Kurz darauf erlebt die Argentinierin ihre erfolgreichste Zeit als Einzelspielerin. Ihr neuer Coach Carlos Kirmayr zwingt sie, mehr ans Netz zu gehen. Das neue Angriffskonzept geht auf. 1990 besiegt Sabatini bei den US Open das einzige Mal Steffi Graf in einem großen Endspiel und holt den langersehnten Major-Titel. 27 Turniersiege zieren insgesamt ihre Laufbahn.

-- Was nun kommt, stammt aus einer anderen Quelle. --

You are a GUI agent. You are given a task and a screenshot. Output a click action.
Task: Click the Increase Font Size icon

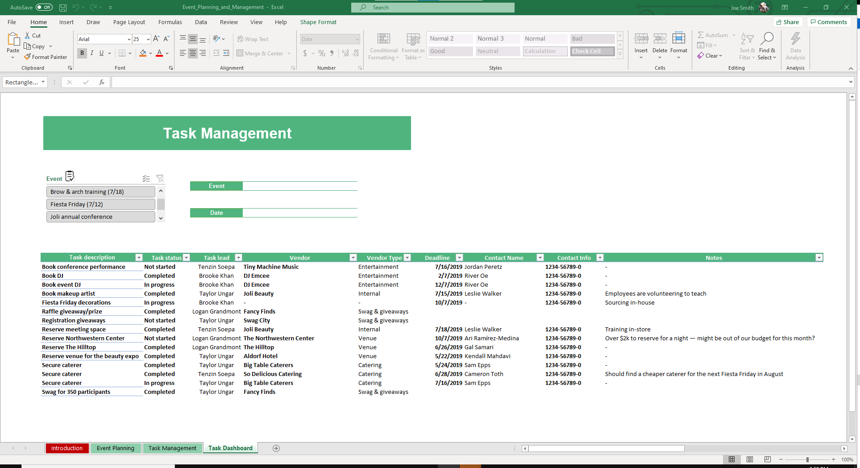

Nach dem Karriere-Ende 2006 zieht sich Sabatini – wie Steffi Graf – weitgehend aus der Öffentlichkeit zurück. Macht aber als Geschäftsfrau von sich reden. Ihre eigene Parfümlinie ist bis heute ein globaler Verkaufsschlager. Sie lebt hauptsächlich in Pfäffikon im Schweizer Kanton Schwyz. Hat jedoch auch Häuser in Miami und ihrer Heimat Buenos Aires. Ihr Privatleben hält sie sehr bedeckt. Gerüchte über eine Beziehung zu dem heutigen US-Präsidenten Donald Trump im Jahr 1989 kommentiert sie nie. Nur mit dem argentinischen TV-Moderator Leo Montero zeigt sie sich vor Kameras. Diese Liaison endet 1999.
Wenig überraschend hat die Argentinierin auch für ihren 50. Geburtstag am Samstag kein rauschendes Fest angekündigt. Das letzte Mal in der Öffentlichkeit taucht sie vergangenes Jahr bei den French Open in Paris auf, als die französischen Veranstalter ihr einen Ehrenpreis überreichen. Journalisten und Gäste müssen zweimal hinsehen: Das soll sie wirklich sein? Eine 49-jährige Frau?
Kaum gealtert sieht das morgige Geburtskind aus. Als sei sie einem Jungbrunnen entsprungen und könnte sofort wieder mit den besten Spielerinnen der Welt mithalten. Eine Illusion, die Sabatini in Paris selber auflöst: „Auf keinen Fall kann ich mit der jungen Generation auf Augenhöhe spielen. Ich bin viel älter geworden! Ich trainiere noch, wenn auch nie so viel wie früher. So verschwinden die Muskeln, was natürlich auch am Alter liegt. Ich wollte aber auch schmaler werden – deshalb lebe ich ziemlich gesund.“
So gesund, dass sie auch mit 50 Jahren problemlos in jeder Bacardi-Werbung der Neunziger eine gute Figur machen würde und den Drink schmackhaft macht.
Herzlichen Glückwunsch, Gabriela Sabatini.